[Data items]
○ ○ ○ ○ ○ ○ ○

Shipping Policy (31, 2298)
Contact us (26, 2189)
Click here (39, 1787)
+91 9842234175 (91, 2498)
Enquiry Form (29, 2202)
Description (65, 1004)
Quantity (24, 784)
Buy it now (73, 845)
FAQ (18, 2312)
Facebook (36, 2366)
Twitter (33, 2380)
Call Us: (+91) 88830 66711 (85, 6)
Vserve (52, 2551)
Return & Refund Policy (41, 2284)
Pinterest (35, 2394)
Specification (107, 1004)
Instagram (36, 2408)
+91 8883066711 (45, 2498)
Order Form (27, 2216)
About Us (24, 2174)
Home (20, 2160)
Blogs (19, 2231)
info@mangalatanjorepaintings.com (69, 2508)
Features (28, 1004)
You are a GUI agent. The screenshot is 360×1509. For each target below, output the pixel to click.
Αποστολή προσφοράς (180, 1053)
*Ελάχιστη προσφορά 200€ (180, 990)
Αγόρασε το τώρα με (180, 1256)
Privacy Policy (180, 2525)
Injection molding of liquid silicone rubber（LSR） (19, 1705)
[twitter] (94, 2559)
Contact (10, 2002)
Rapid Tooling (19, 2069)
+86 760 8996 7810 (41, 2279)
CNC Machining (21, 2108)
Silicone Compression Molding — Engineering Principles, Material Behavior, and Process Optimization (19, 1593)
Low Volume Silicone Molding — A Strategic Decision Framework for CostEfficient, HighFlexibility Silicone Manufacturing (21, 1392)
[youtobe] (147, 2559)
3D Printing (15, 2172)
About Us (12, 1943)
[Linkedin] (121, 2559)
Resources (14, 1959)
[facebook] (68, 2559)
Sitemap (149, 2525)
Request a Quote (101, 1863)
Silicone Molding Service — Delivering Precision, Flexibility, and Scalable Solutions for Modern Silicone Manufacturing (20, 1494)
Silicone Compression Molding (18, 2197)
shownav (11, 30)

○ ○ ○ ○ ○ ○ ○

Only output the lines from the one with "Click here (39, 1787)" through the end of the entries above, exactly as they are.

Click here (39, 1787)
+91 9842234175 (91, 2498)
Enquiry Form (29, 2202)
Description (65, 1004)
Quantity (24, 784)
Buy it now (73, 845)
FAQ (18, 2312)
Facebook (36, 2366)
Twitter (33, 2380)
Call Us: (+91) 88830 66711 (85, 6)
Vserve (52, 2551)
Return & Refund Policy (41, 2284)
Pinterest (35, 2394)
Specification (107, 1004)
Instagram (36, 2408)
+91 8883066711 (45, 2498)
Order Form (27, 2216)
About Us (24, 2174)
Home (20, 2160)
Blogs (19, 2231)
info@mangalatanjorepaintings.com (69, 2508)
Features (28, 1004)
You are a GUI agent. The screenshot is 360×1509. For each target below, output the pixel to click.
Αποστολή προσφοράς (180, 1053)
*Ελάχιστη προσφορά 200€ (180, 990)
Αγόρασε το τώρα με (180, 1256)
Privacy Policy (180, 2525)
Injection molding of liquid silicone rubber（LSR） (19, 1705)
[twitter] (94, 2559)
Contact (10, 2002)
Rapid Tooling (19, 2069)
+86 760 8996 7810 (41, 2279)
CNC Machining (21, 2108)
Silicone Compression Molding — Engineering Principles, Material Behavior, and Process Optimization (19, 1593)
Low Volume Silicone Molding — A Strategic Decision Framework for CostEfficient, HighFlexibility Silicone Manufacturing (21, 1392)
[youtobe] (147, 2559)
3D Printing (15, 2172)
About Us (12, 1943)
[Linkedin] (121, 2559)
Resources (14, 1959)
[facebook] (68, 2559)
Sitemap (149, 2525)
Request a Quote (101, 1863)
Silicone Molding Service — Delivering Precision, Flexibility, and Scalable Solutions for Modern Silicone Manufacturing (20, 1494)
Silicone Compression Molding (18, 2197)
shownav (11, 30)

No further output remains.